EXERCISE DESCRIPTION: Collect and copy every line of the records below that contains the string "should". Case counts.
== RECORDS TO USE
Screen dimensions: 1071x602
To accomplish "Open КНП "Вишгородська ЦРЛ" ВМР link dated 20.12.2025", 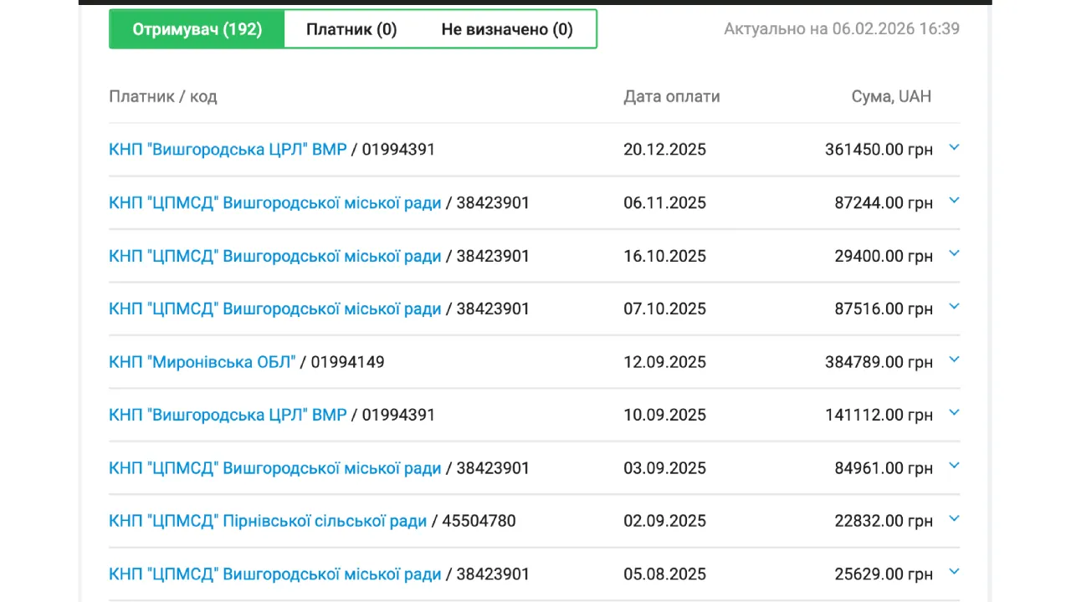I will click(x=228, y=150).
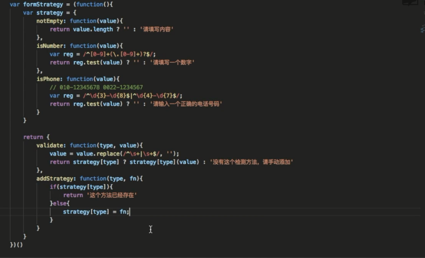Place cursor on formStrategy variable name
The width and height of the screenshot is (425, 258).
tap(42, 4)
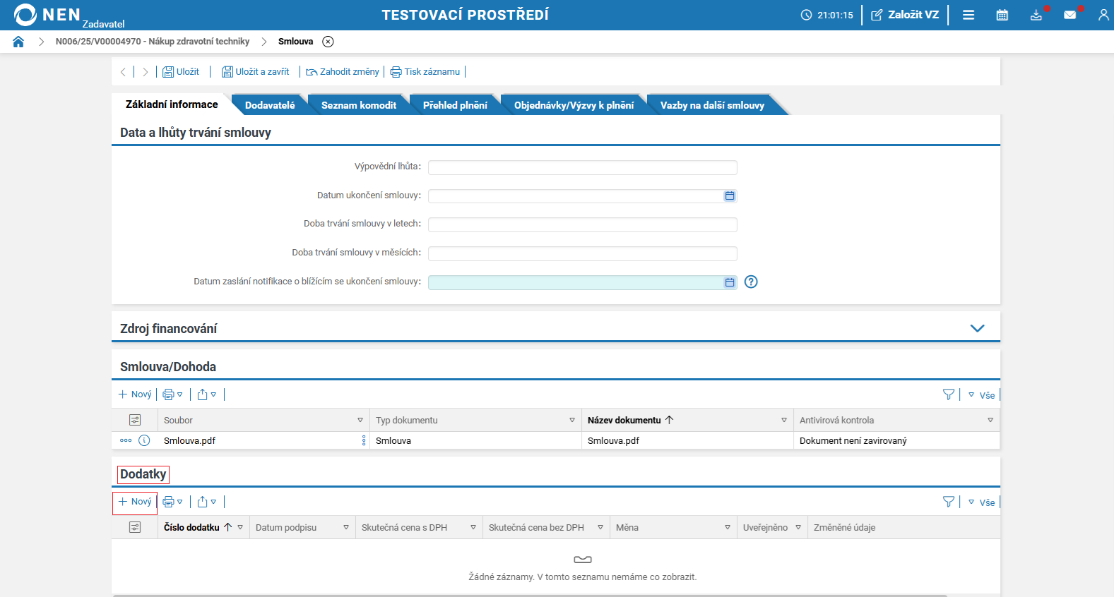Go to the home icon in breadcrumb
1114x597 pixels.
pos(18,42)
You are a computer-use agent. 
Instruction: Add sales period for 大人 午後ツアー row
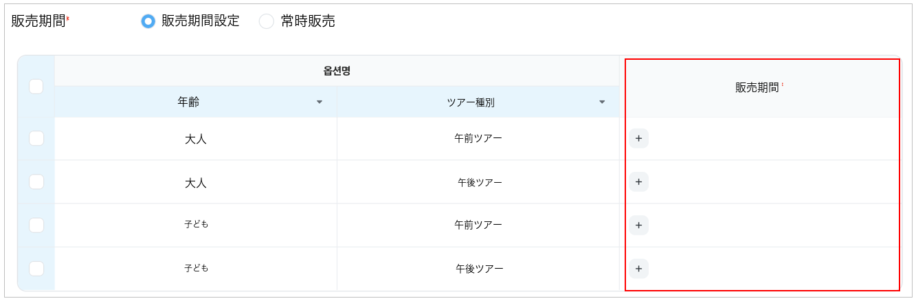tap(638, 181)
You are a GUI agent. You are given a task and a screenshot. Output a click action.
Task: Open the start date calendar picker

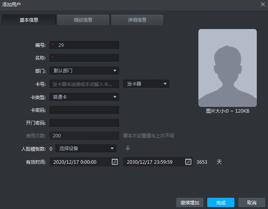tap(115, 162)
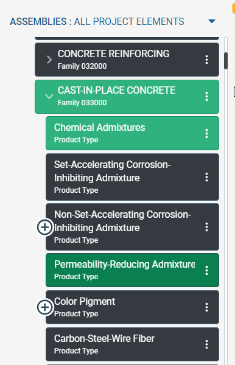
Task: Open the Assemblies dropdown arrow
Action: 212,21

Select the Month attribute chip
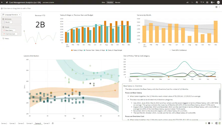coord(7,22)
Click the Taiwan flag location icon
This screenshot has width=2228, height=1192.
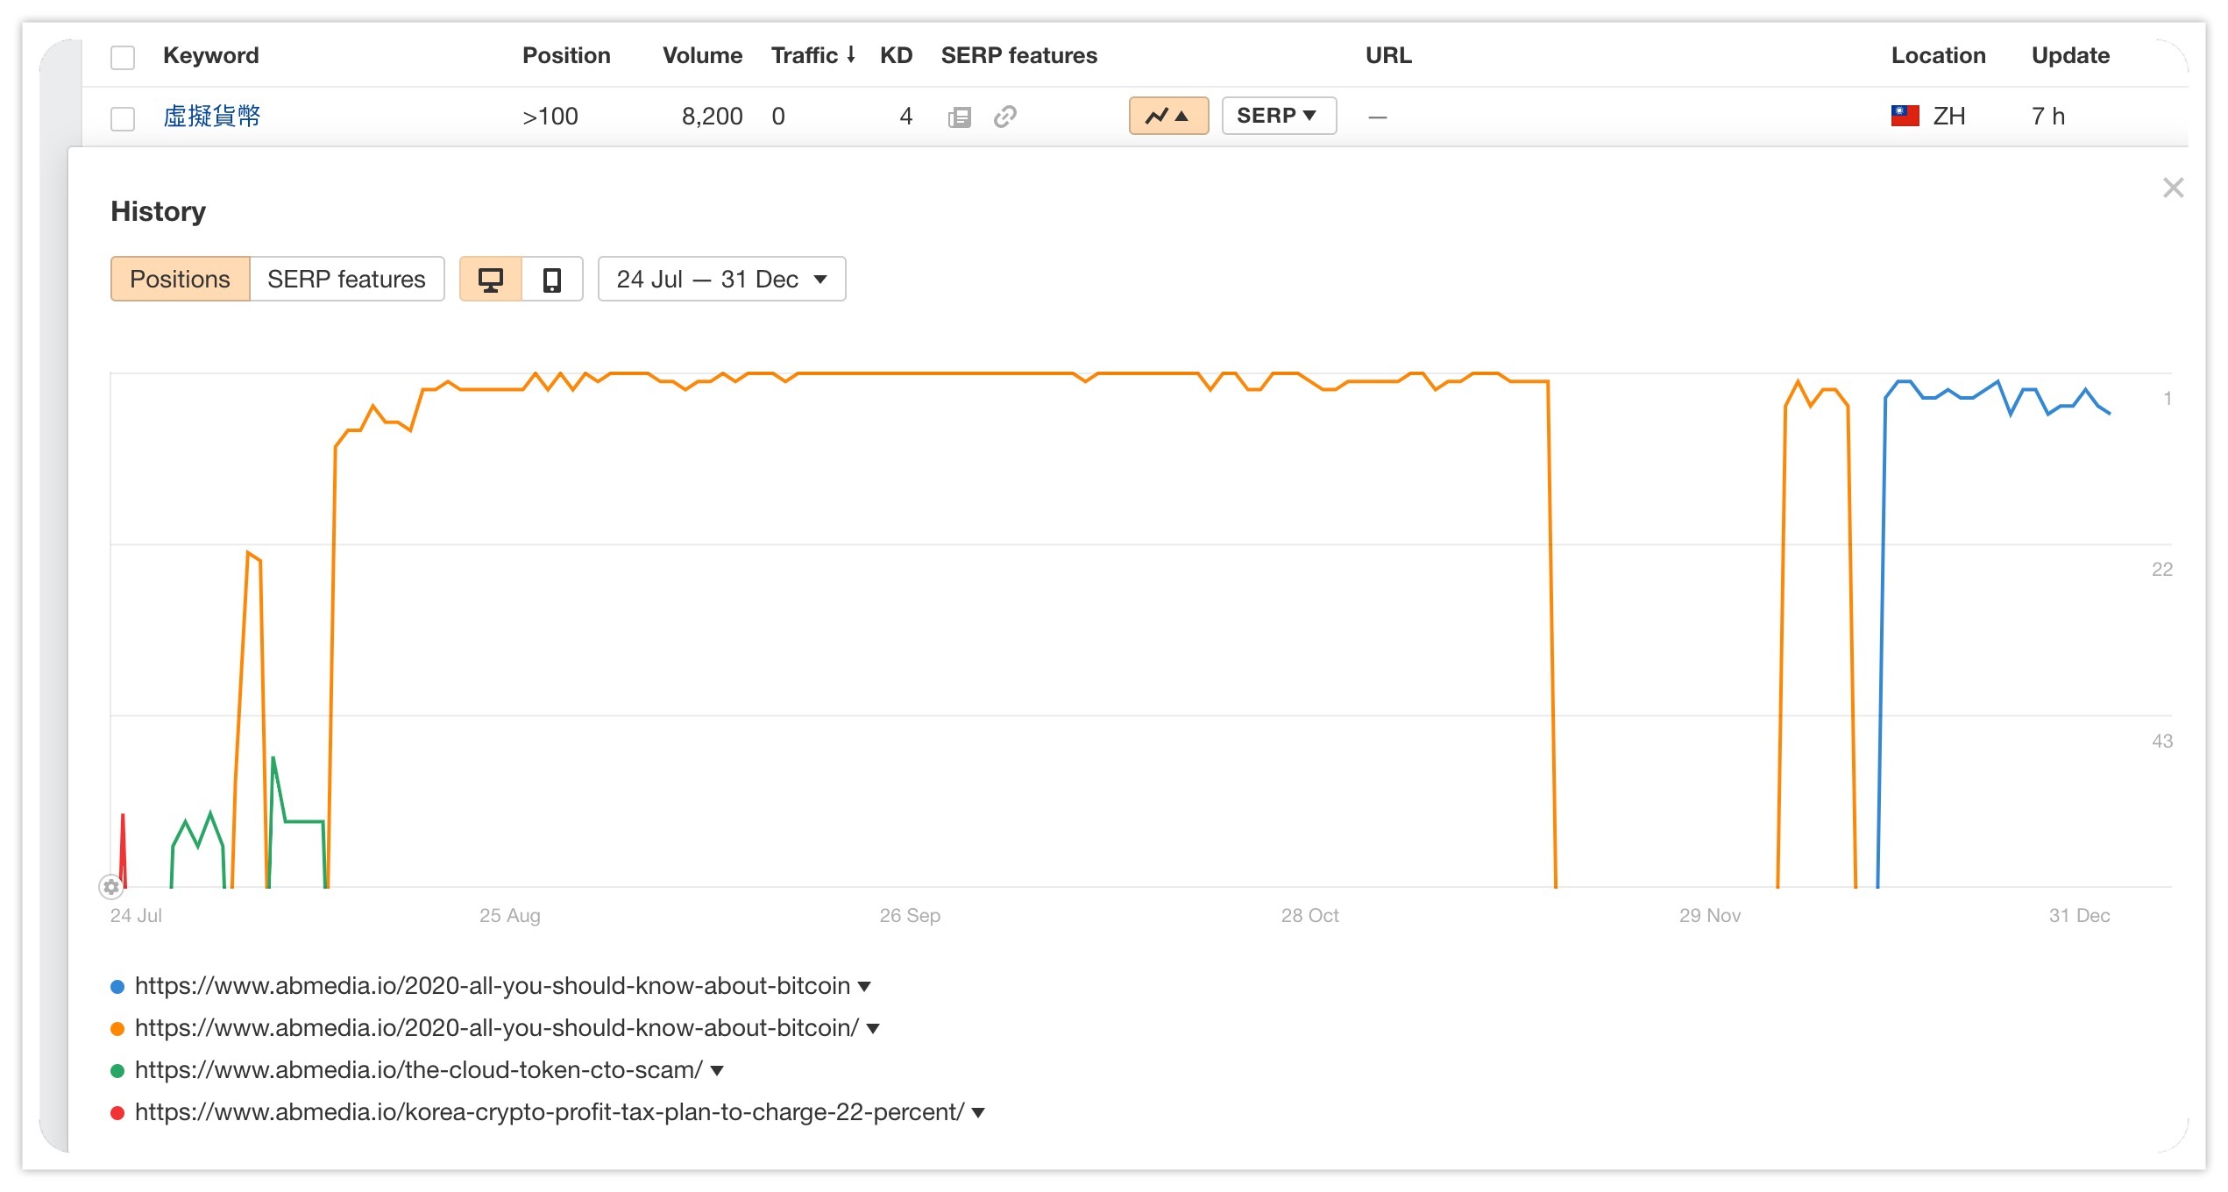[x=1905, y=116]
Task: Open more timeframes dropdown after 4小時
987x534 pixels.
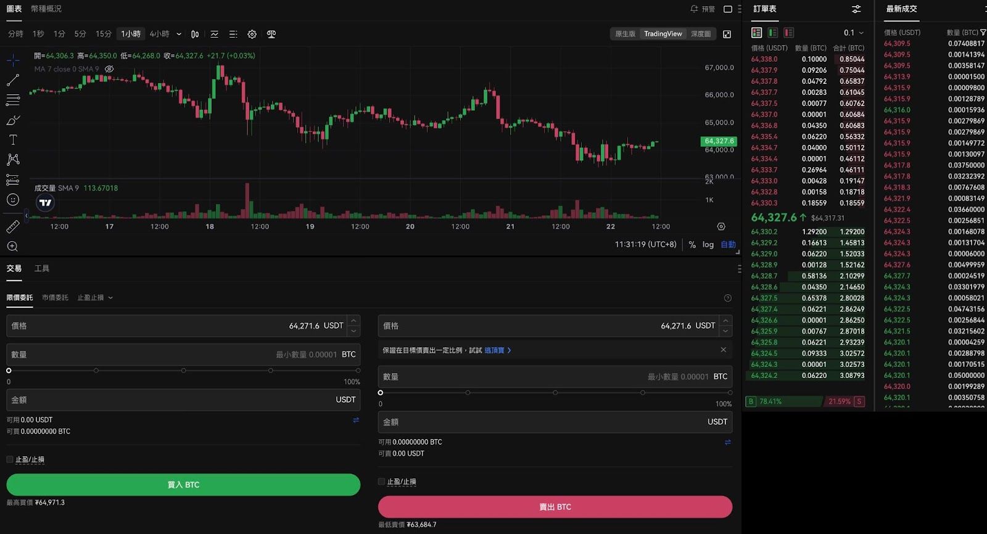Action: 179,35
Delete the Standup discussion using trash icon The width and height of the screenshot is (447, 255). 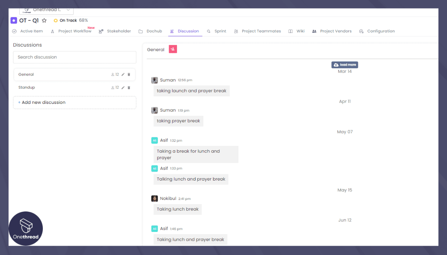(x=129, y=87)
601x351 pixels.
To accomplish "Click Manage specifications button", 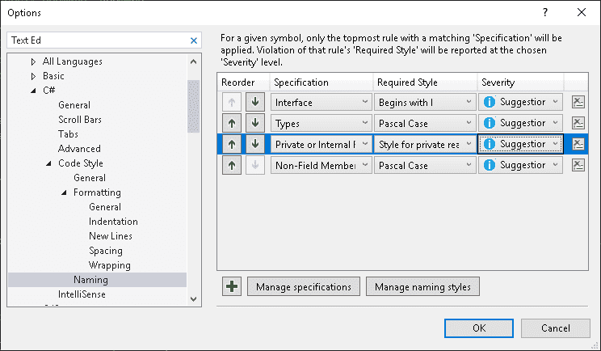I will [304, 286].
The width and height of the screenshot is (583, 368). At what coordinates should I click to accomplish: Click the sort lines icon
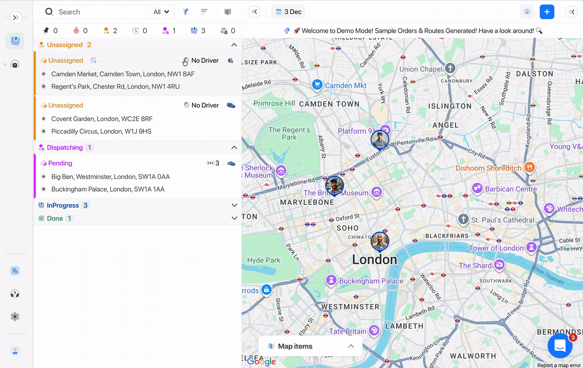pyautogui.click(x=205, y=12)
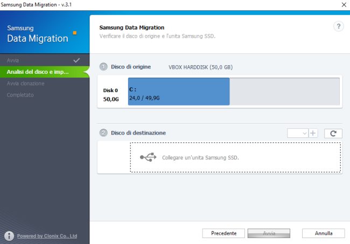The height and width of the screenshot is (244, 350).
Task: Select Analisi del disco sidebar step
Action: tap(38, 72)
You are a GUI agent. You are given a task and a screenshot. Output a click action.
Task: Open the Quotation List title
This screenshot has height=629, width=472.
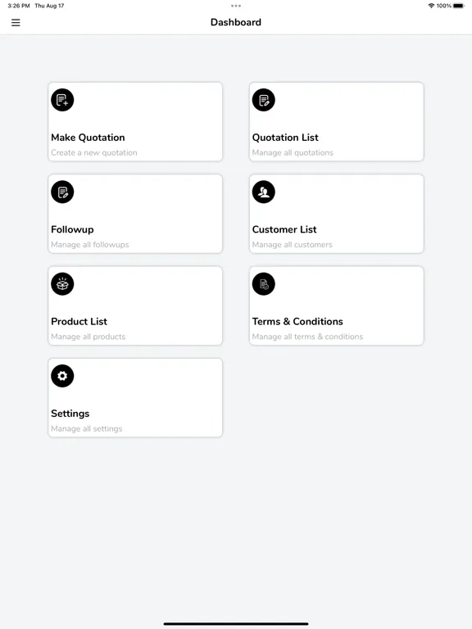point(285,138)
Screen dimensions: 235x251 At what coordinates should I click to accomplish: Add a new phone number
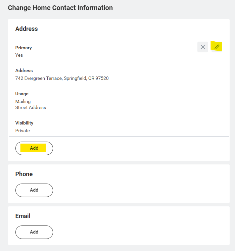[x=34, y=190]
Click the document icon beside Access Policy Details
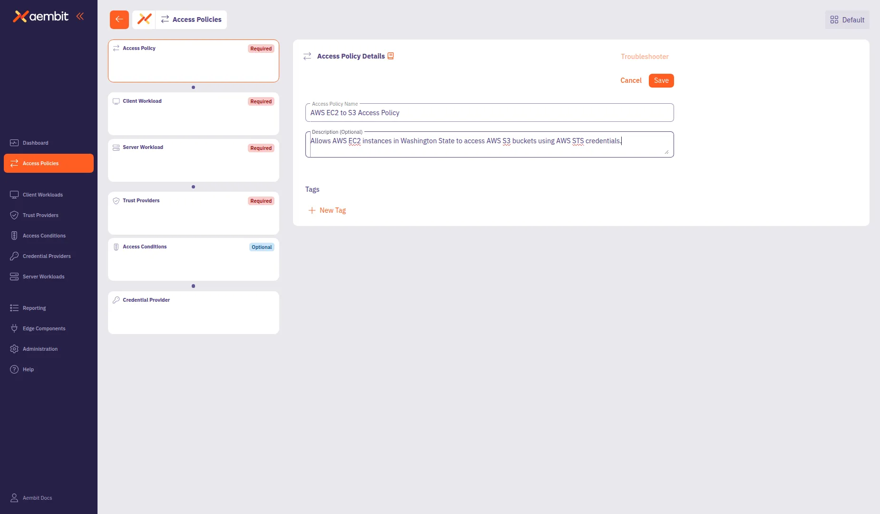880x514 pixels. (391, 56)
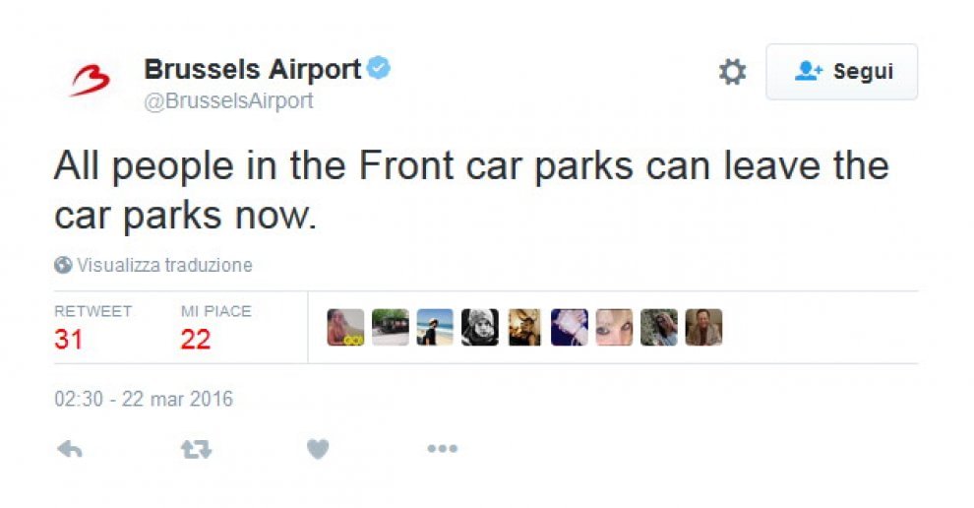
====
THE SOLUTION:
The width and height of the screenshot is (583, 368). At what coordinates should I click to accomplish: Click the sort lines icon
Screen dimensions: 235x251 At what coordinates should I click to accomplish: Add a new phone number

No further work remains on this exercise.